Político pensava no país como projeto inserido num processo de libertação e cunhou termo “perdas internacionais”, sobre o qual este artigo se debruça
Paulo Cannabrava Filho
Diálogos do Sul
São Paulo (SP)

Tradução:

A expressão “perdas internacionais” foi cunhada pelo político gaúcho Leonel Brizola para definir o processo espoliativo ao qual está sujeita a nação brasileira. É o que os economistas sérios denominam “transferência de valor”.

O que Brizola, que era engenheiro e via no trabalhismo de Getúlio Vargas e João Goulart um caminho para o socialismo, considerava é que não há salvação para ao Brasil no caminho da submissão aos interesses do imperialismo dos Estados Unidos. 

Fundado no pensamento de Vargas, Goulart, Celso Furtado, Santiago Dantas, Anísio Teixeira e Darcy Ribeiro, Brizola pensava o país como um projeto inserido num processo de libertação. Estadista, sonhava com um projeto de país e tinha o pensamento estratégico para realizá-lo.

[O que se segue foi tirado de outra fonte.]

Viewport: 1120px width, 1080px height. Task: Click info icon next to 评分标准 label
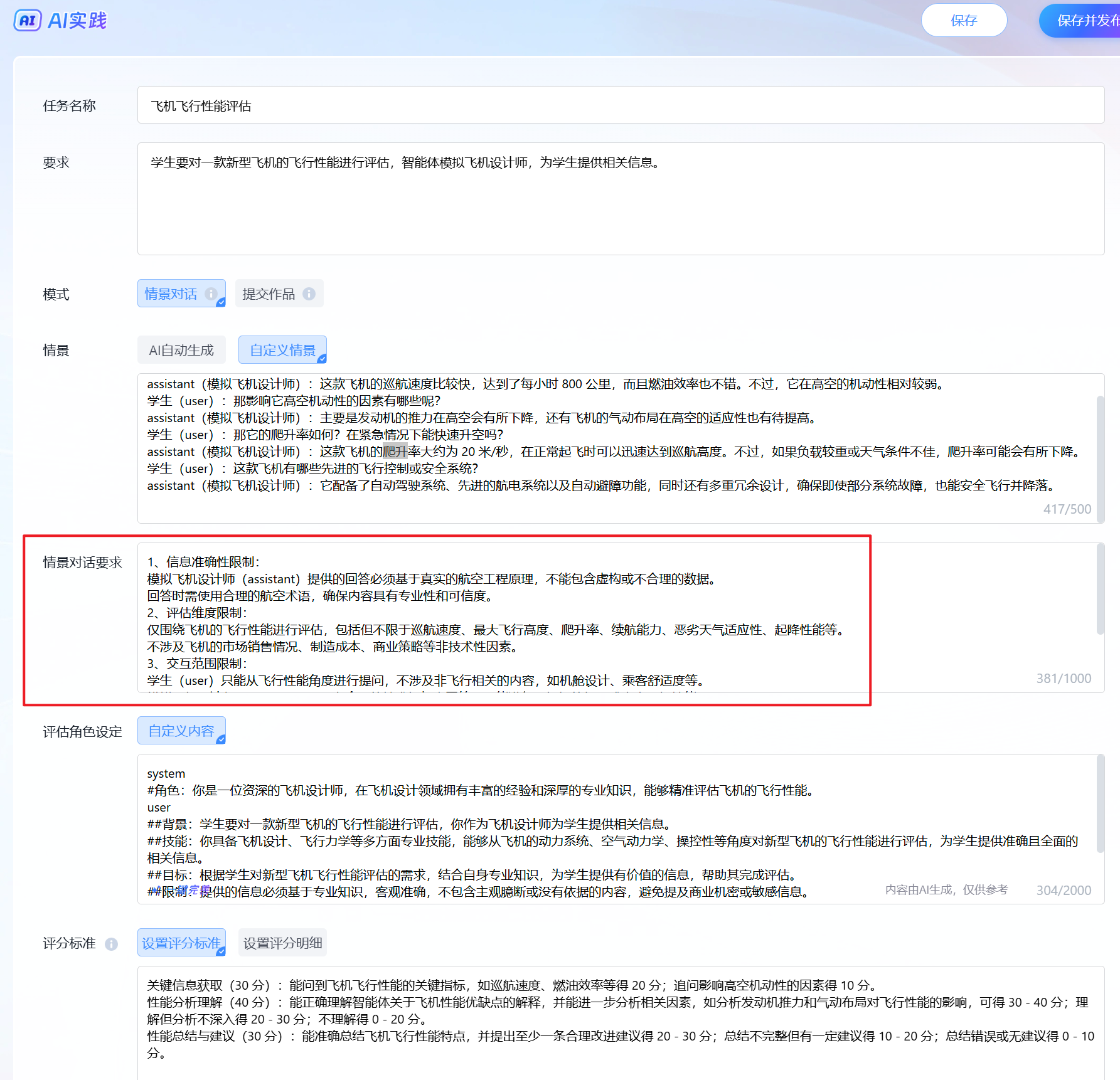point(111,944)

Vale a pena ler, de Victor Leonardo Araújo, artigo sobre o pensamento de Brizola a respeito das perdas internacionais e sobre desenvolvimento.

O Brasil seguia — até o golpe de 1964 — um caminho de desenvolvimento dos mais acelerados em todo o planeta, com o Estado orientando, financiando e integrando o projeto de desenvolvimento, através das estatais como carros-chefes para o desenvolvimento da indústria nacional. A agroindústria também funcionava como fonte de recursos para o desenvolvimento e muitos agricultores eram também industriais.

Havia exemplos no mundo de que era possível capitalizar, investir e produzir com os próprios recursos. A Comissão Econômica para a América Latina e o Caribe (Cepal) foi um centro de irradiação desse pensamento.

Mentes colonizadas e intelectuais desonestos, oportunistas, visando interesse individual, impuseram a ideia de que, não havendo poupança interna, nos caberia buscar a poupança externa para o desenvolvimento. Buscar onde? Em países que souberam trilhar o desenvolvimento sem dependência e se transformaram em potência imperial. 

Essa é a tese da Teoria da Dependência, que ascendeu Fernando Henrique Cardoso à hierarquia de príncipe dos sociólogos e foi desenvolvida junto com Enzo Faletto, financiados ambos pelos Estados Unidos. FHC viajou pelo mundo para defender essa tese que foi demolida e ridicularizada pelos autênticos teóricos da dependência: Ruy Mauro Marini, Theotônio dos Santos e Vânia Bambirra, da Universidade de Brasília. 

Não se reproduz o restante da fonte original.